Pambazuka News: Many analysts and observers have warned that the ceasefire promised by the DPA is unlikely to be attained. What are the main problems in this regard?
Laurie Nathan: The most obvious problem is that the Agreement has not been signed by all the armed groups in Darfur. Two of the rebel movements that participated in the AU mediation – the Justice and Equality Movement (JEM) and the faction of the Sudan Liberation Movement/Army (SLM/A) that is headed by Abdul Wahid Mohammed al-Nur – refused to sign. The Agreement concluded on 5 May was endorsed only by the Sudanese government and the SLM/A faction headed by Minni Minawi. Abdul Wahid is the rebel leader with the most popular support in Darfur. Without his endorsement of the Agreement, there is little prospect of a lasting peace. [Note from Pambazuka News editors: Subsequent to this interview, reports indicate that some groups have now committed to the terms of the agreement. See http://www.irinnews.org/report.asp?ReportID=53837 for further details.]

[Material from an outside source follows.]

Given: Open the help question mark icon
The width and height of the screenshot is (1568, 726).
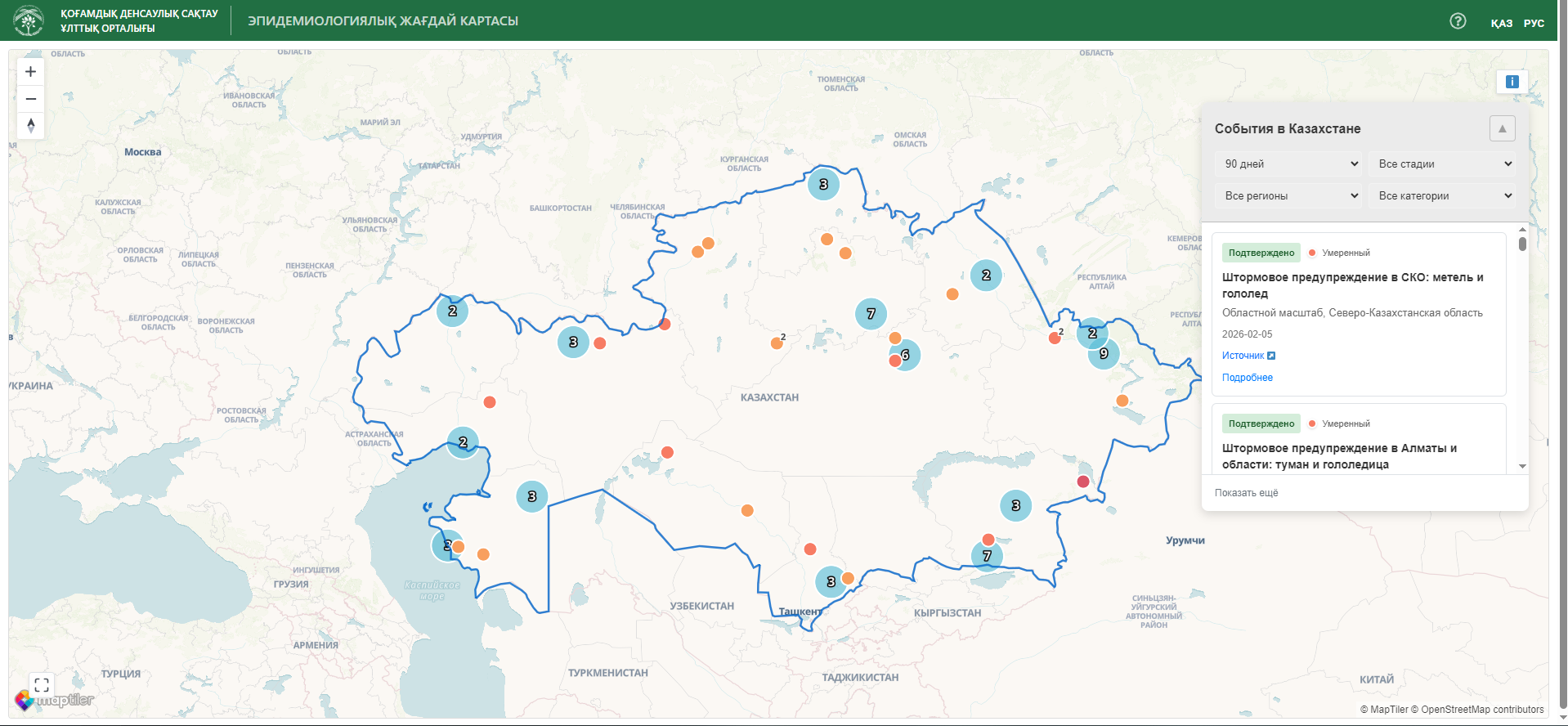Looking at the screenshot, I should point(1458,21).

In addition, there are numerous armed groups in Darfur that were not present at the Abuja negotiations. Most significantly, these groups include the Janjaweed, the rampaging militia that have been responsible for so much of the death and destruction in the region and that are used by the government to crush the rebels and their communities.
It should also be recalled that the government, JEM and the SLM/A have signed several humanitarian ceasefire agreements over the past two years and then violated these agreements repeatedly and egregiously. This constitutes fair warning of the possibility of further violations, especially if the signatories are not genuinely committed to the new agreement.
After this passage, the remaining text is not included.